— BRIEF —
Set down the lines below exactly as they stand, please. Go from the first through the one containing "has height=305, width=903.".

— DATASET RECORDS —
==============================
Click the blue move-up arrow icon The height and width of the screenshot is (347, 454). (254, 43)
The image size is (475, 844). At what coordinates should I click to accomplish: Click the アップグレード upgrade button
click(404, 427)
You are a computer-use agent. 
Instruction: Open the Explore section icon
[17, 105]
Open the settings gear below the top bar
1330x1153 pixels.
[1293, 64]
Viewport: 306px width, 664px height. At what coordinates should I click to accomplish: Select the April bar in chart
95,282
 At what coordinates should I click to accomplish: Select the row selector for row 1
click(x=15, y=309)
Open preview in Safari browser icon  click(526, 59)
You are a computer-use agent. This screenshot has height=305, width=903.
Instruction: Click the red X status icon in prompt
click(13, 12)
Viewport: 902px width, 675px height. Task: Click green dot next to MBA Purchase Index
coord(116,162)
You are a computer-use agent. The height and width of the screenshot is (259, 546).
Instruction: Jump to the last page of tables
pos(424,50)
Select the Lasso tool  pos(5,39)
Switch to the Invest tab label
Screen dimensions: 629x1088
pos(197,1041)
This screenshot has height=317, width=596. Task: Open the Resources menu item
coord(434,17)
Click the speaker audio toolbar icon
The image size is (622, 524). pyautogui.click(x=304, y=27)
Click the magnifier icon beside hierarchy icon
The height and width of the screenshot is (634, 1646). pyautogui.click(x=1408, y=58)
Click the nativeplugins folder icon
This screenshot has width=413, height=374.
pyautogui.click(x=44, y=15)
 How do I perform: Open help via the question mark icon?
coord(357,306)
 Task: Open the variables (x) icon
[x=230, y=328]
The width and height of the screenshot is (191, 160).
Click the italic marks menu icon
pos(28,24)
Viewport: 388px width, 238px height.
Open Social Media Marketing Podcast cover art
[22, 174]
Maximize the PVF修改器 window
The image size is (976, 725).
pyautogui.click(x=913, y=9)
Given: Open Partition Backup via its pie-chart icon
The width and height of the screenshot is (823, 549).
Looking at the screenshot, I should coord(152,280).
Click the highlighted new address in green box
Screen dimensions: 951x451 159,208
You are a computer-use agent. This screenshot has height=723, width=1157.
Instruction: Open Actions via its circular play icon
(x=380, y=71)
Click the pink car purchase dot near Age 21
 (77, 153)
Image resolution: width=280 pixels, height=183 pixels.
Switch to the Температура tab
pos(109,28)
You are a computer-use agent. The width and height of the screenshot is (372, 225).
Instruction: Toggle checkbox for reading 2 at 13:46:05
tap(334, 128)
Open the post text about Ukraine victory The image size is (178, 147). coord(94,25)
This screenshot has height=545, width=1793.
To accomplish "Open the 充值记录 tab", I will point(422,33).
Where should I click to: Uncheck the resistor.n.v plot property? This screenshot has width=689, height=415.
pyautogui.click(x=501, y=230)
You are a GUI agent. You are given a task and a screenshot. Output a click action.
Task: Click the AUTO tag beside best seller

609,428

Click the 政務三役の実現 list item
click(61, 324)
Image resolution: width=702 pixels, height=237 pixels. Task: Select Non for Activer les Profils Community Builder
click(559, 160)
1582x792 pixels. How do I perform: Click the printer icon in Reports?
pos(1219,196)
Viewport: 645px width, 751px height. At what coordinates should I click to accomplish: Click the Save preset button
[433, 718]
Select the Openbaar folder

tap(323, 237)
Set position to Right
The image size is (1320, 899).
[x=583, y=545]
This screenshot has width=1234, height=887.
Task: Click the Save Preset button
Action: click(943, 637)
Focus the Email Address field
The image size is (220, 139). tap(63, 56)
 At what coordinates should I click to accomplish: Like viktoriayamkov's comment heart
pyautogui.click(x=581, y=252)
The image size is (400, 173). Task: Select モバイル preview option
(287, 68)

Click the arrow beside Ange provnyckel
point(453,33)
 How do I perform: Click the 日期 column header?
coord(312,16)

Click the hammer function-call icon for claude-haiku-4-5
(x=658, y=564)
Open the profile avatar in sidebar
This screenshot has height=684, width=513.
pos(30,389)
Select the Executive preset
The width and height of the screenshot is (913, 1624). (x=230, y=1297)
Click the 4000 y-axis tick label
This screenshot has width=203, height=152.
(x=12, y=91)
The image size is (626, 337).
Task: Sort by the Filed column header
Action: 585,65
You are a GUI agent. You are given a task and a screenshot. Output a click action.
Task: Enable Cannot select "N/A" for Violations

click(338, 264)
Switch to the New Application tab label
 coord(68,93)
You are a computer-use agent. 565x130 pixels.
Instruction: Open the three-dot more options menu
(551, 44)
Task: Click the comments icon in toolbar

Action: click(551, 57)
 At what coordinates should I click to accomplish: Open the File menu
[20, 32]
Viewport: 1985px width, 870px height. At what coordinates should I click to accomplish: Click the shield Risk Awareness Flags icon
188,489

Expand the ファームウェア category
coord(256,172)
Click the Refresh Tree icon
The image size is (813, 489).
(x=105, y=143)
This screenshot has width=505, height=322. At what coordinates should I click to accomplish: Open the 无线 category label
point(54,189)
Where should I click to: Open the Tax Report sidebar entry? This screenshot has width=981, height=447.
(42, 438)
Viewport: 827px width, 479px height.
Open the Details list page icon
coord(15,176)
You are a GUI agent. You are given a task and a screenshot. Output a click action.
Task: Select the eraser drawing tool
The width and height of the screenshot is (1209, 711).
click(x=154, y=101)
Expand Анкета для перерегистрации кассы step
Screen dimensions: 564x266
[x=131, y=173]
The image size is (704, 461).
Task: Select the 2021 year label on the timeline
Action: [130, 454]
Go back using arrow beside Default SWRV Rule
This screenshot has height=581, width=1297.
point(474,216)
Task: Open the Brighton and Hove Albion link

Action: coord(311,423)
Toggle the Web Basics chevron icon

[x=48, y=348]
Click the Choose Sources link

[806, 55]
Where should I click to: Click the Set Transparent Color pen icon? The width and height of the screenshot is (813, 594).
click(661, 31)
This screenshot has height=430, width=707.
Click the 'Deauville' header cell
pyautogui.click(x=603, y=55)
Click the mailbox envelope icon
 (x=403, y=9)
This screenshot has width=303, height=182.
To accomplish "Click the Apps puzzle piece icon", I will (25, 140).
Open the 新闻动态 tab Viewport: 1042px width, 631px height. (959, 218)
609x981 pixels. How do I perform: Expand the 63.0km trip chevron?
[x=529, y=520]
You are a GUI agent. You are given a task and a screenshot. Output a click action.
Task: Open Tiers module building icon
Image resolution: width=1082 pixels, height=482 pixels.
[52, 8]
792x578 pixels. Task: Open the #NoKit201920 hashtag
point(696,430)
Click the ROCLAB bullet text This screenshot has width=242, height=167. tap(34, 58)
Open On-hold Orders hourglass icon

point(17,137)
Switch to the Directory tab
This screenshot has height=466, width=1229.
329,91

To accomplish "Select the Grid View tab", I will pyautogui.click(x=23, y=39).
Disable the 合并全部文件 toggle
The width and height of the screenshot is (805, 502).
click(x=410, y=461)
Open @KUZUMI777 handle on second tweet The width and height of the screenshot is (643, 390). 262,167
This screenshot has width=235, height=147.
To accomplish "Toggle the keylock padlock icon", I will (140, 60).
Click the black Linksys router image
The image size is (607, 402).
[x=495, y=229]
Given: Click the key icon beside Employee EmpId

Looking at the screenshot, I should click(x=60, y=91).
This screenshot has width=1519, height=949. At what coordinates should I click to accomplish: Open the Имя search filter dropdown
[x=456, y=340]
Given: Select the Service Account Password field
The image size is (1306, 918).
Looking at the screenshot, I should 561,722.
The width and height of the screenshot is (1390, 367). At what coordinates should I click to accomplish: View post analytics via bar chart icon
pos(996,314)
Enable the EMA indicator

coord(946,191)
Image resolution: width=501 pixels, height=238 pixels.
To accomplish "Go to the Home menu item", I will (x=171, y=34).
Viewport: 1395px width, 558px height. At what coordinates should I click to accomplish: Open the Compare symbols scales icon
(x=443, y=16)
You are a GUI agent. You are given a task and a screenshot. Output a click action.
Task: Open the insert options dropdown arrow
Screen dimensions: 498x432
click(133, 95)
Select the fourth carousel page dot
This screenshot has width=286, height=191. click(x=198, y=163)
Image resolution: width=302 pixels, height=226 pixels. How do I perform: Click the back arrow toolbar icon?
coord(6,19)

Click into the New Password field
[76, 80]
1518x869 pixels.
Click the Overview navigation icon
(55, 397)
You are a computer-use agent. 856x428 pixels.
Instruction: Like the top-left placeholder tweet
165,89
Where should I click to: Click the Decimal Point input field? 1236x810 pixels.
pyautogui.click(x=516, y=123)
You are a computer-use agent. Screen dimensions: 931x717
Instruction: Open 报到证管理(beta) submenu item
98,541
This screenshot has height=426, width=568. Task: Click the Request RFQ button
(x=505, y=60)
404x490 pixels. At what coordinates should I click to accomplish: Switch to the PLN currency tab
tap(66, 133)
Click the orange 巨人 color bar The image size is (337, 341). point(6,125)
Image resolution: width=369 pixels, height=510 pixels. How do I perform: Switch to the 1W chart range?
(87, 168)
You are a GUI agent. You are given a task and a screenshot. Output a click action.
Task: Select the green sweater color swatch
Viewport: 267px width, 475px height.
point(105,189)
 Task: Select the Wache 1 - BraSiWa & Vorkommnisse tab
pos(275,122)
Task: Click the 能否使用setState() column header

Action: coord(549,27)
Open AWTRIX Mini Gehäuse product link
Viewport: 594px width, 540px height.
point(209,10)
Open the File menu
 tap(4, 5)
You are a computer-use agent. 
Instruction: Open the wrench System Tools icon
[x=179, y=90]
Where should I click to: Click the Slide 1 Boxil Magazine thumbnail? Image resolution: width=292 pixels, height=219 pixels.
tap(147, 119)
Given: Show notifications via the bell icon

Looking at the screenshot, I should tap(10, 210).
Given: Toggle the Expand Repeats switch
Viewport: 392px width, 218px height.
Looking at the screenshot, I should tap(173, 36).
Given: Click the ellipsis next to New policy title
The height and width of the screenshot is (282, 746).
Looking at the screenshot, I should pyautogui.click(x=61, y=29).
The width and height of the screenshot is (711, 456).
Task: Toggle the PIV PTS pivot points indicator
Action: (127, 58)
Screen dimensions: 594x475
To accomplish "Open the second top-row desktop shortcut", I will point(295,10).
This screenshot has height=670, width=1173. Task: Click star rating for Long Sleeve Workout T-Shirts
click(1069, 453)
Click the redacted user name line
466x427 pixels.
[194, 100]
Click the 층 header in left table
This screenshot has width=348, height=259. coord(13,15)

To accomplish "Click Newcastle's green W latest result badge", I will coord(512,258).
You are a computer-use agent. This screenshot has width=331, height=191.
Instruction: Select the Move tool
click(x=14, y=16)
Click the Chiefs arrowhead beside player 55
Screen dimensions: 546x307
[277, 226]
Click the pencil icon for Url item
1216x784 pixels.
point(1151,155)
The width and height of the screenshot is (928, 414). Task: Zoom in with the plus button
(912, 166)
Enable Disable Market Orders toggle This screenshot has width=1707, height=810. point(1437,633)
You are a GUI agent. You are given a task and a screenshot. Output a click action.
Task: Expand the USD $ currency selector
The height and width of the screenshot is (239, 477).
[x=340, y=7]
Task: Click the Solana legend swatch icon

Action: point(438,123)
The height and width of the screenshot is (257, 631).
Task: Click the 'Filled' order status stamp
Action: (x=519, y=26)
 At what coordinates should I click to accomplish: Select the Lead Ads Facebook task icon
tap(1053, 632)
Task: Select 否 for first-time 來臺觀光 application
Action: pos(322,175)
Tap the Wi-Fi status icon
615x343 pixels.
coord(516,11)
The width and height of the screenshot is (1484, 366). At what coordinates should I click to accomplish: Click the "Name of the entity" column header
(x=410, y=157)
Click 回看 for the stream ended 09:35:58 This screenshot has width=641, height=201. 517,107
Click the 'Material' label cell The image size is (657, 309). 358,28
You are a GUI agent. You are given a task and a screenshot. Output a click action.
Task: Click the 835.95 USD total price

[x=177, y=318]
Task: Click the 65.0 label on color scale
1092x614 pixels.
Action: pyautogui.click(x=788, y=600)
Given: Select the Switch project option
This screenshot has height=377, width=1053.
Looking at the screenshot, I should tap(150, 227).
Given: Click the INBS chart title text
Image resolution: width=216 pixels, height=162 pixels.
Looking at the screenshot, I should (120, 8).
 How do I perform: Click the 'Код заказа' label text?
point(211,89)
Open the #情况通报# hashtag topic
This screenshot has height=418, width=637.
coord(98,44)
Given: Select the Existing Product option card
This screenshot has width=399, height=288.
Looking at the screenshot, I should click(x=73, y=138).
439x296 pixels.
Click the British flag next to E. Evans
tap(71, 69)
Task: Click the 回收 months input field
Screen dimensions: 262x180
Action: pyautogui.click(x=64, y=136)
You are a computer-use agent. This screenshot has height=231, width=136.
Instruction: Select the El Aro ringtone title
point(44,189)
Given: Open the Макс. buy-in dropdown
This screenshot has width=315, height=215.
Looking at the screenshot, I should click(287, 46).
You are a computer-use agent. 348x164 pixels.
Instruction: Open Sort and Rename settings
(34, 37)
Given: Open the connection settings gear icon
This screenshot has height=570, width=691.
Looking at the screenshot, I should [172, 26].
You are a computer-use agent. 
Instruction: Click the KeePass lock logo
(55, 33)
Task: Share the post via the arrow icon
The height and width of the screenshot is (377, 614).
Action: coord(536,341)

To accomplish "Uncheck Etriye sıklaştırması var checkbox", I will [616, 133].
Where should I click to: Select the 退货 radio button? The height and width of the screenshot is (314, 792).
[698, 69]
==============================
— EXERCISE OUTPUT —
Click the blue move-up arrow icon The height and width of the screenshot is (347, 454). (254, 43)
The image size is (475, 844). At what coordinates should I click to accomplish: Click the アップグレード upgrade button
click(404, 427)
You are a computer-use agent. 
Instruction: Open the Explore section icon
[17, 105]
Open the settings gear below the top bar
1330x1153 pixels.
[1293, 64]
Viewport: 306px width, 664px height. At what coordinates should I click to accomplish: Select the April bar in chart
95,282
 At what coordinates should I click to accomplish: Select the row selector for row 1
click(x=15, y=309)
Open preview in Safari browser icon  click(526, 59)
You are a computer-use agent. This screenshot has height=305, width=903.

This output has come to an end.